Puis, Monsieur Jean Vezin, membre correspondant de l'Institut, a commenté entre autres le Psautier ms 18C, le magnifique De Laudibus sanctae Crucis (ms 223F) de Raban Maur, un évangéliaire de Corbie (ms 24C) et un Psautier du XIe siècle à l'usage de l'église d'Angers (ms Lesc. 2C). La Bible de Pampelune (ms 108C) est plus une Bible en images qu'une Bible historiée, et elle a été réalisée pour le roi de Navarre au début du XIIIe siècle.
Madame Montigny a notamment présenté pour sa part les magnifiques Heures à l'usage de Rome réalisées pour le roi Henri II et qui avaient figuré à l'exposition Le Livre (Paris, 1972, n°225). La reliure à la fanfare épouse les contours du manuscrit en forme de fleur de lys, et l'ouvrage est entré à la Bibliothèque avec la collection du comte de L'Escalopier.
En ce qui concerne les livres imprimés, la séance avait été centrée sur la problématique de la langue d'édition. Elle s'est ouverte avec un exemplaire du Rationale de Guillaume Durand provenant de Corbie et illustrant la continuité entre le manuscrit et l'imprimé, qu'il s'agisse de la "mise en livre", du support (le parchemin), du contenu ou de la langue (le latin) (Rés. 18F). La Cité de Dieu imprimée à Abbeville en 1486-1487 a donné l'occasion d'illustrer le passage à la langue vernaculaire, en même temps que la première implantation d'un atelier typographique dans le nord de la France actuelle (Rés. 31E). Le De Imitatione Christi (Paris, 1491) est le titre majeur de la devotio moderna: support de lectures pieuses individuelles, il est décliné dans l'original latin, mais aussi dans les traductions en différentes langues vernaculaires, et cela dès l'époque du manuscrit (Rés. 482A).

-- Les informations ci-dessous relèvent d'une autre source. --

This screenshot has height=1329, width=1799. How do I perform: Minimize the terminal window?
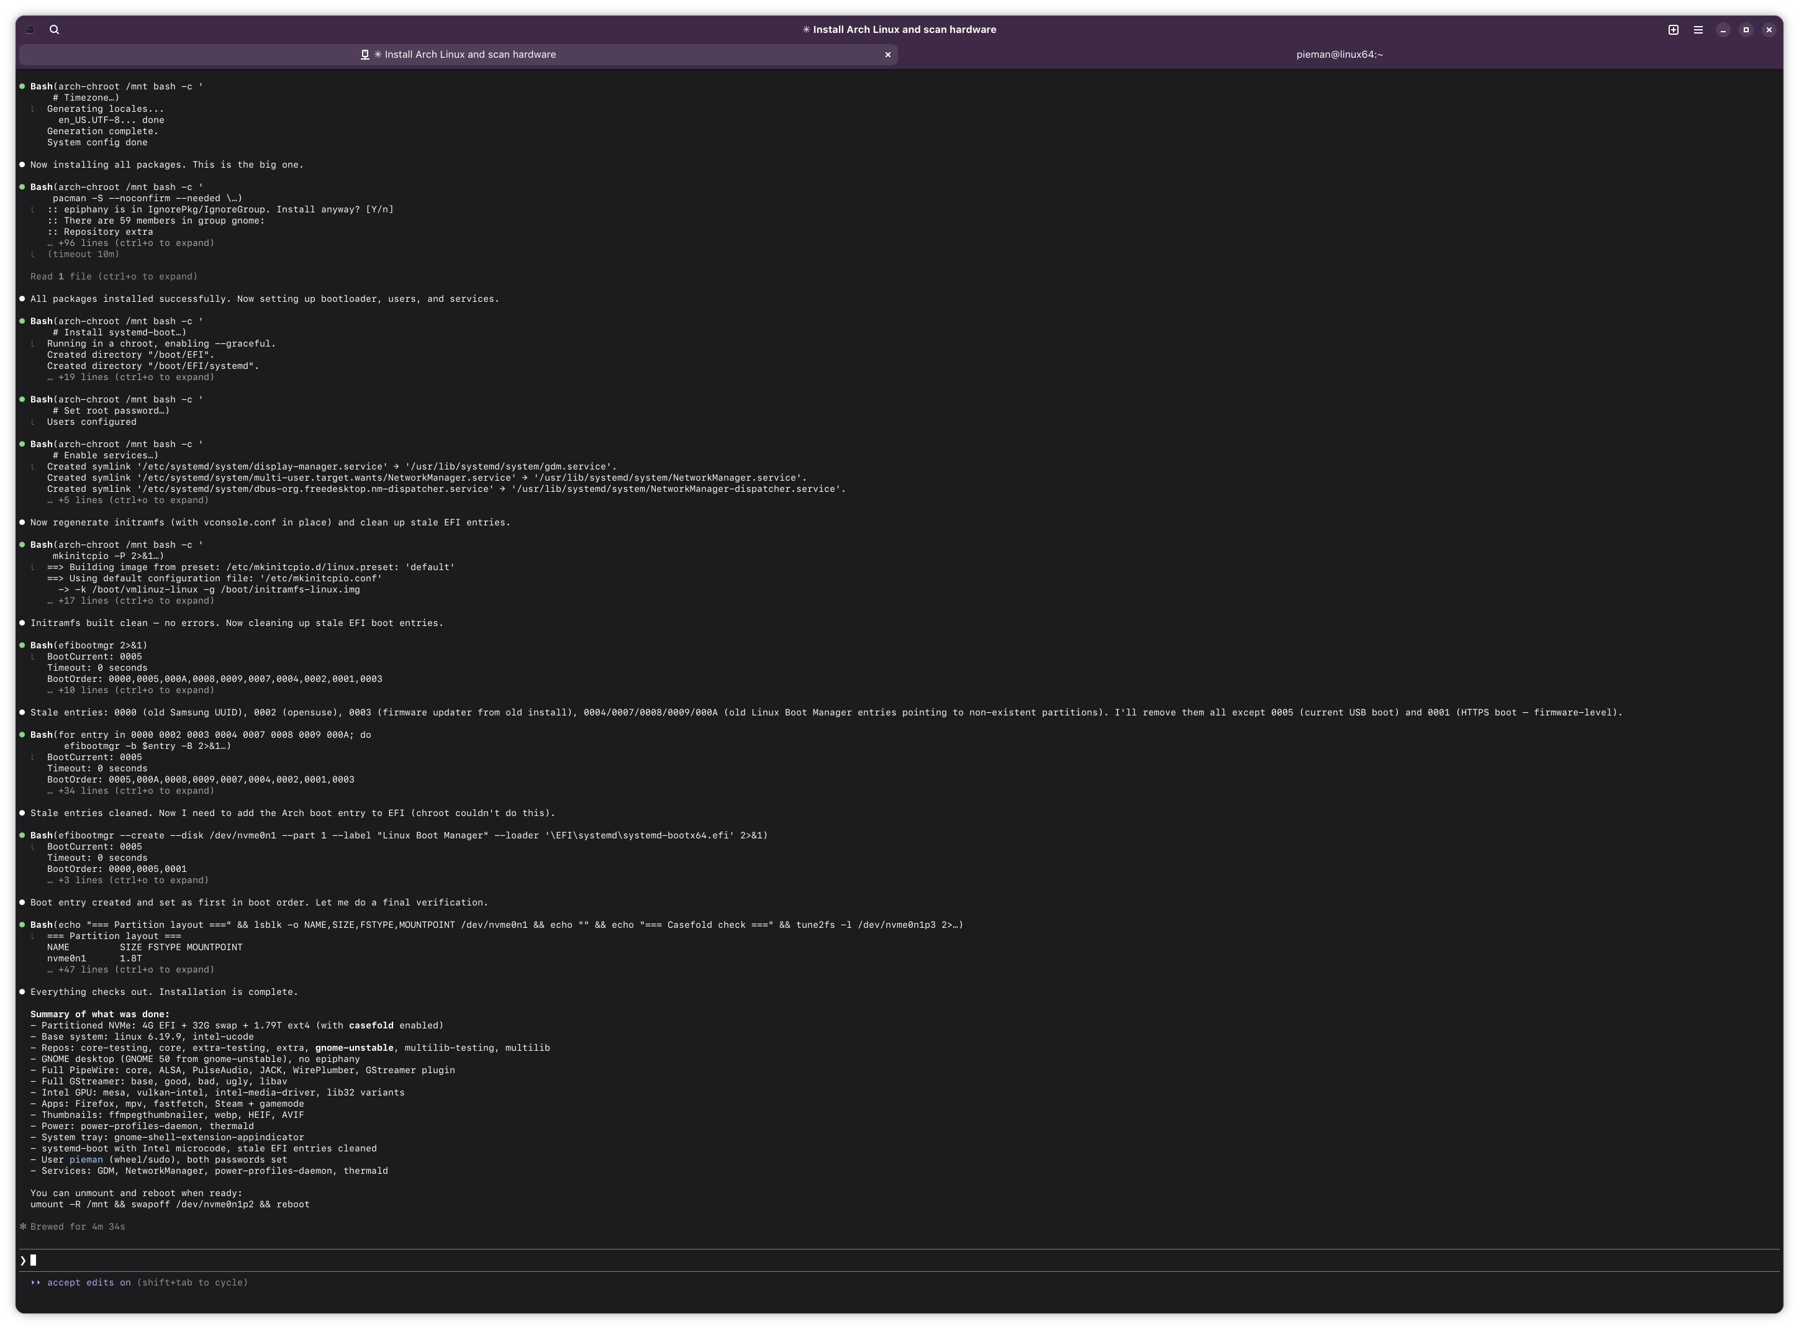pyautogui.click(x=1723, y=30)
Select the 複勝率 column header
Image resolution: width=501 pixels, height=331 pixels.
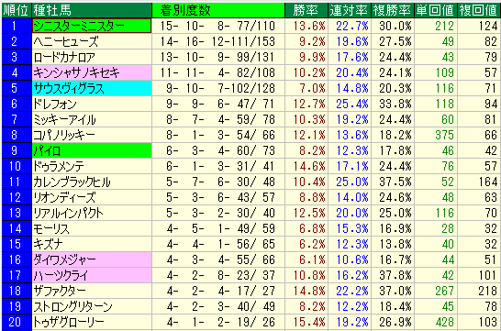click(393, 10)
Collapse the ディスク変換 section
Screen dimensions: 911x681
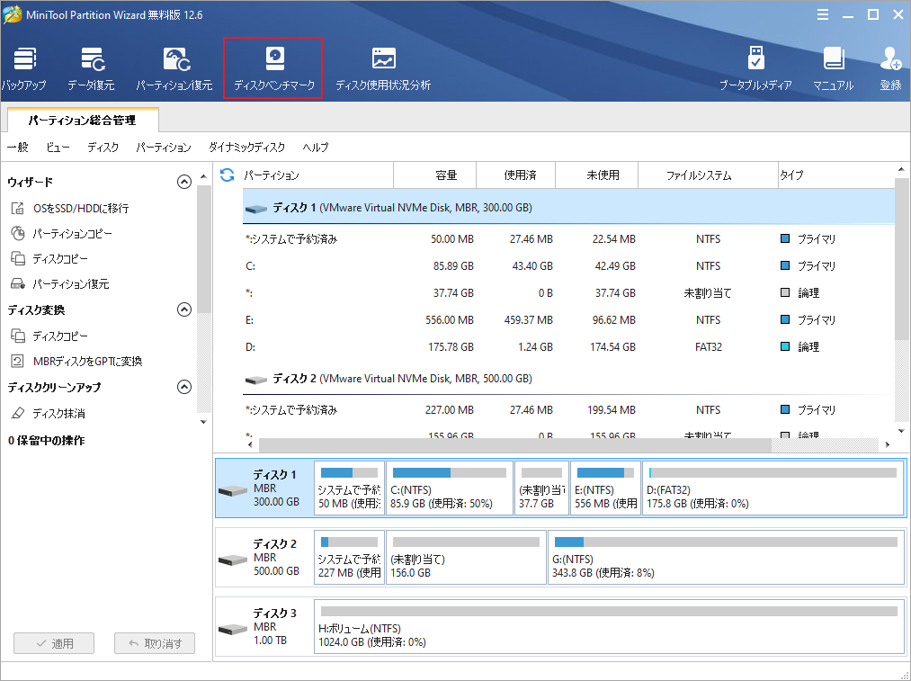184,309
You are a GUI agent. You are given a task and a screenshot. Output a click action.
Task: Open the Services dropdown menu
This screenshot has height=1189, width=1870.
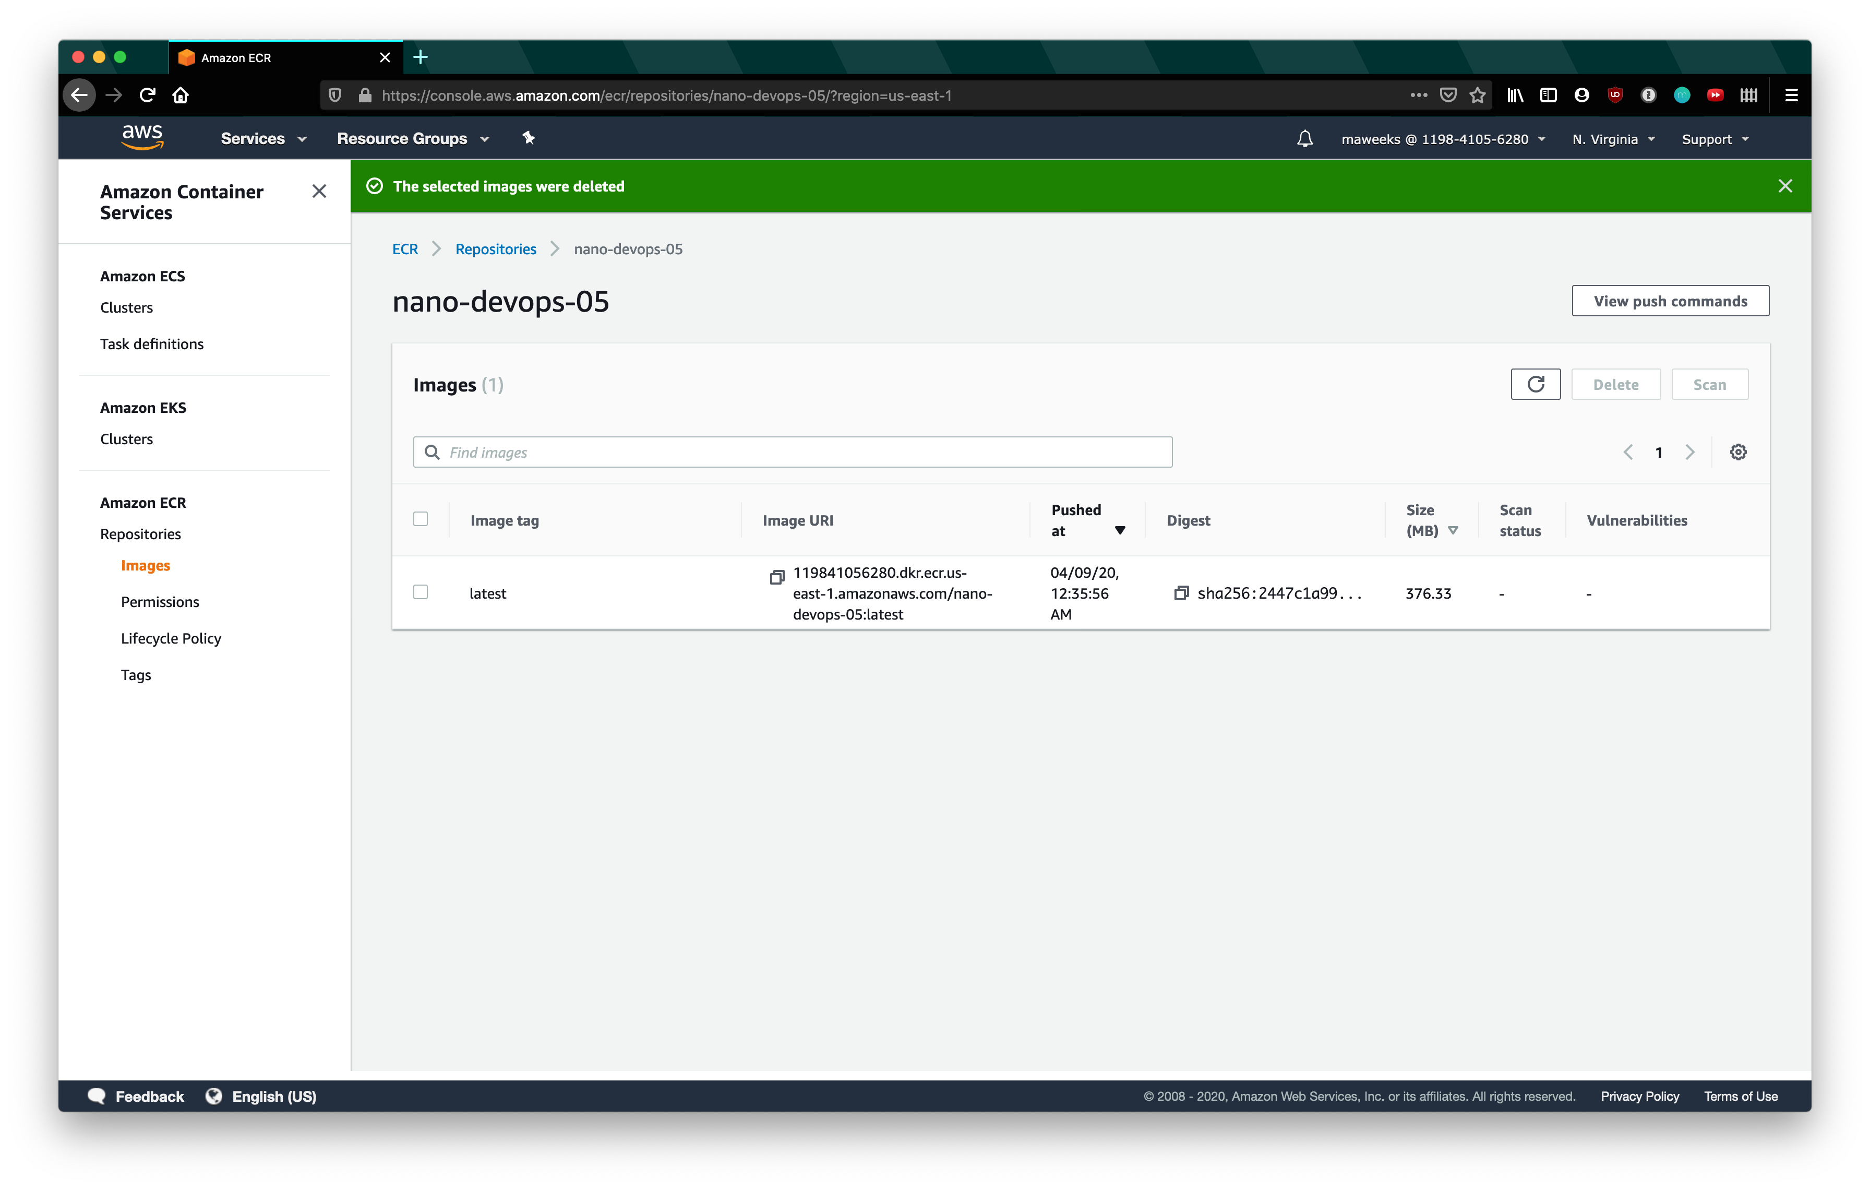[263, 137]
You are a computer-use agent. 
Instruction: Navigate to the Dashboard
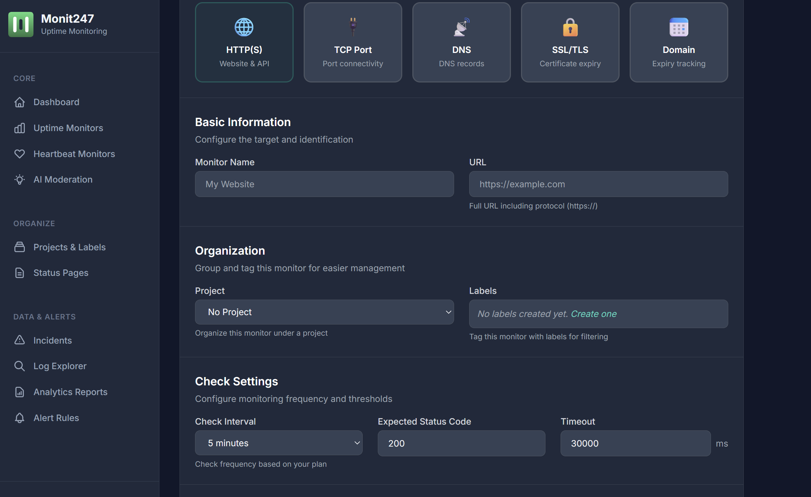pyautogui.click(x=56, y=102)
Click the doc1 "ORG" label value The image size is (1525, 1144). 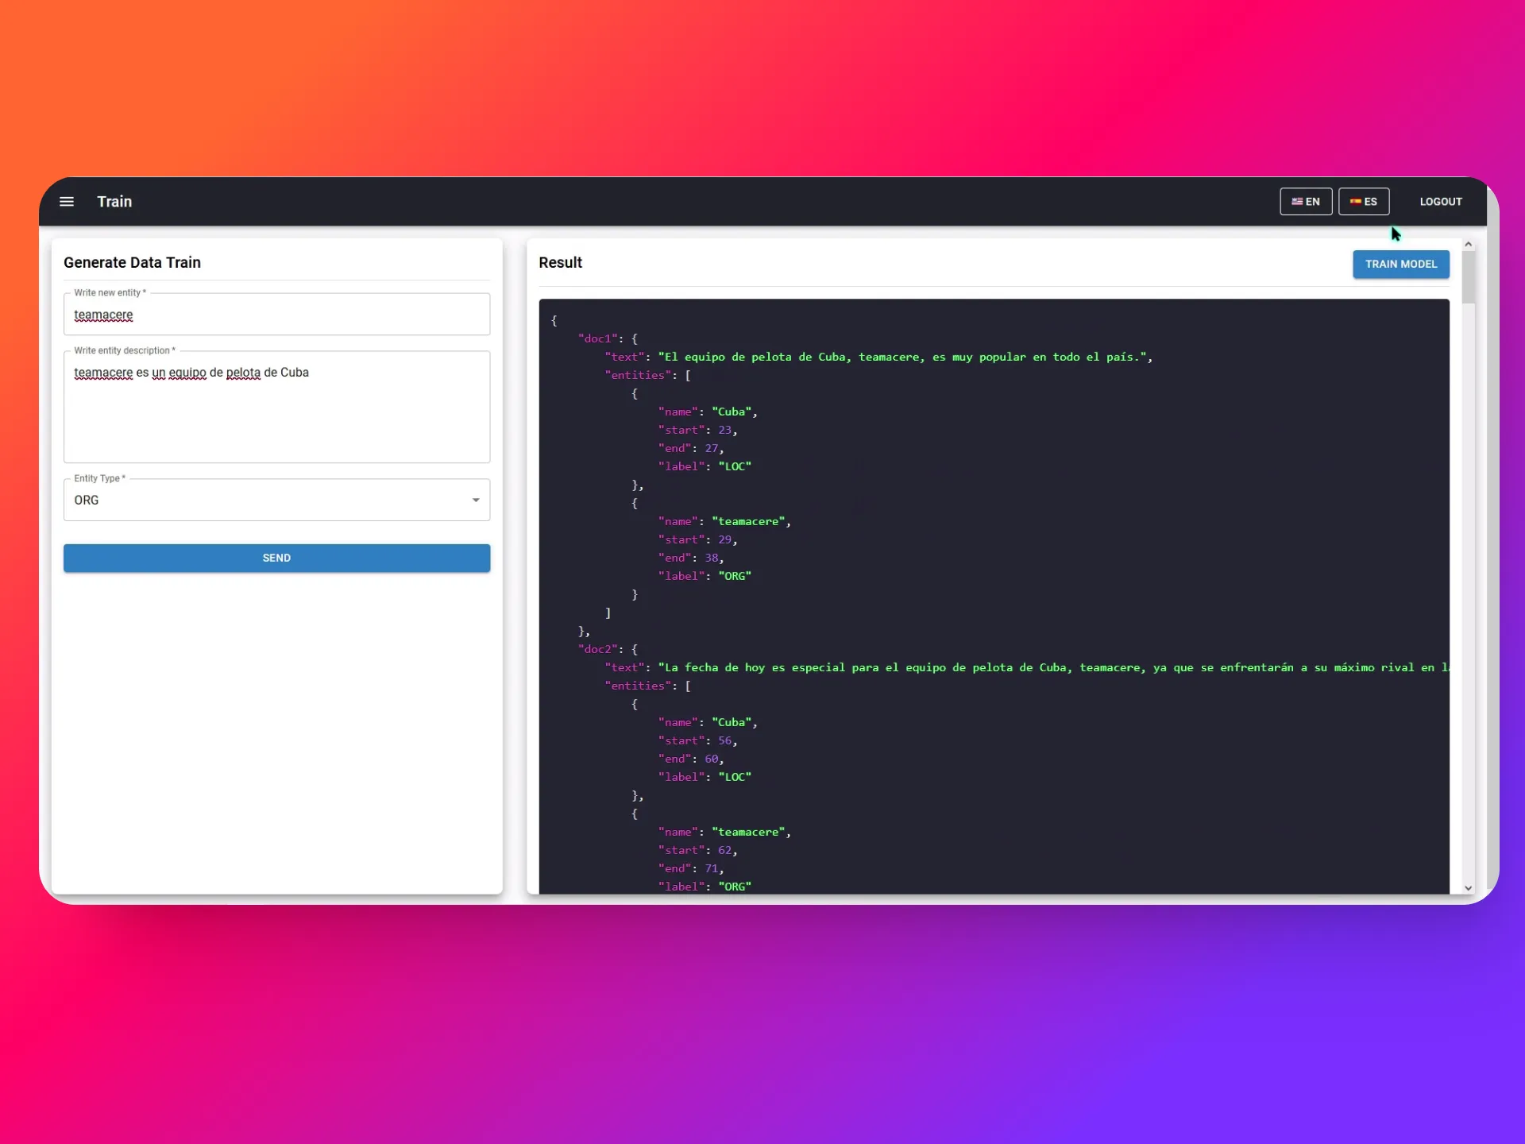point(734,577)
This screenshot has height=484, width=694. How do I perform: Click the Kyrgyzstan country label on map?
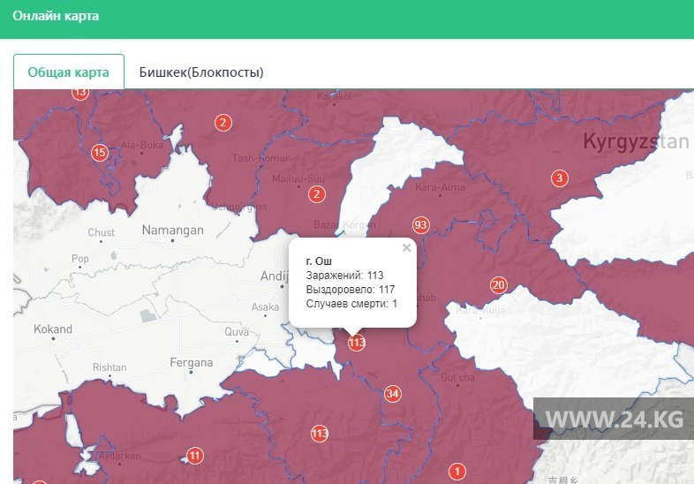pyautogui.click(x=635, y=141)
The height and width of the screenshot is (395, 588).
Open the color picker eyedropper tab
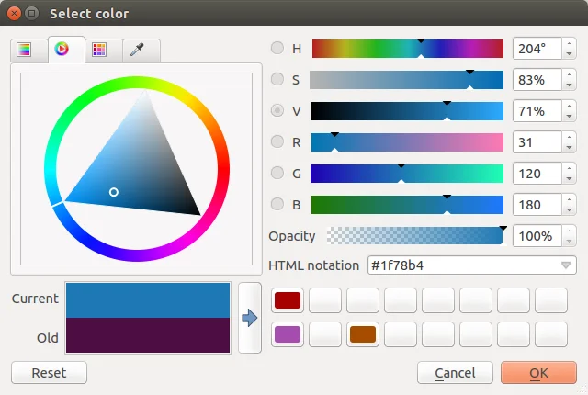coord(137,51)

Avec la Mer des hystoires (Paris, 1488-1489), nous sommes devant un processus de transfert culturel caractéristique, en même temps que nous retrouvons la Picardie et le Beauvaisis: en effet, le texte latin est traduit par un chanoine de Mello (Oise) à partir du Fasciculus temporum de Werner Rolewinck. Madame Denise Hillard a consacré un article publié dans les Mélanges Pierre Aquilon à la monumentale initiale gravée "L" qui ouvre le volume (Rés. 174F).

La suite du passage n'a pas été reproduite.